What is being asked — Reproduce verbatim every line from the one that includes "Given: Collapse the ЧистоДиск tree section" to the closing line of the entries; omit everything before it.

Data supplied —
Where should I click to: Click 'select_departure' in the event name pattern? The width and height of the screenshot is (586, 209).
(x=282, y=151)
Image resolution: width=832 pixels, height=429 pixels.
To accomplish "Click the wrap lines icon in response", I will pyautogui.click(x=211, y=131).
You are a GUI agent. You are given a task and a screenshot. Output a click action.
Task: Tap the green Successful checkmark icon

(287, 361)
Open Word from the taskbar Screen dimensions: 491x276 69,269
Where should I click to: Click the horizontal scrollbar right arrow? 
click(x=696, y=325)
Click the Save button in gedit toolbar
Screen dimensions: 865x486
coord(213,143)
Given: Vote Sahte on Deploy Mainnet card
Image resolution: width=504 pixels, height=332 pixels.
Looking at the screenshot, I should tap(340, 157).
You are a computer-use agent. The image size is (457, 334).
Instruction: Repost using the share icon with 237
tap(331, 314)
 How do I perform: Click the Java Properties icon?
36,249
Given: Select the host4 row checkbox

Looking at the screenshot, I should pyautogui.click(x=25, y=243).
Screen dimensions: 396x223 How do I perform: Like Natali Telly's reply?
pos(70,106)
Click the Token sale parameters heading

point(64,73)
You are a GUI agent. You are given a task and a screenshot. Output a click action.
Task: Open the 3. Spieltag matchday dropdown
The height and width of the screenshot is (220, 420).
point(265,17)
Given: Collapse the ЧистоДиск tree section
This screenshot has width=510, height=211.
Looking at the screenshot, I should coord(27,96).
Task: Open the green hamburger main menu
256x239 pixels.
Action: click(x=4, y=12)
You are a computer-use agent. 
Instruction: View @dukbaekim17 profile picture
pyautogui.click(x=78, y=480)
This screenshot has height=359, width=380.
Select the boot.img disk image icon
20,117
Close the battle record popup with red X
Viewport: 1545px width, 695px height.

Problem solution —
Given: Collapse the ЧистоДиск tree section
This screenshot has width=510, height=211.
Looking at the screenshot, I should coord(27,96).
Task: Open the green hamburger main menu
256x239 pixels.
Action: click(x=4, y=12)
You are a computer-use agent. 
Instruction: View @dukbaekim17 profile picture
pyautogui.click(x=78, y=480)
This screenshot has height=359, width=380.
Select the boot.img disk image icon
20,117
Close the battle record popup with red X
Viewport: 1545px width, 695px height.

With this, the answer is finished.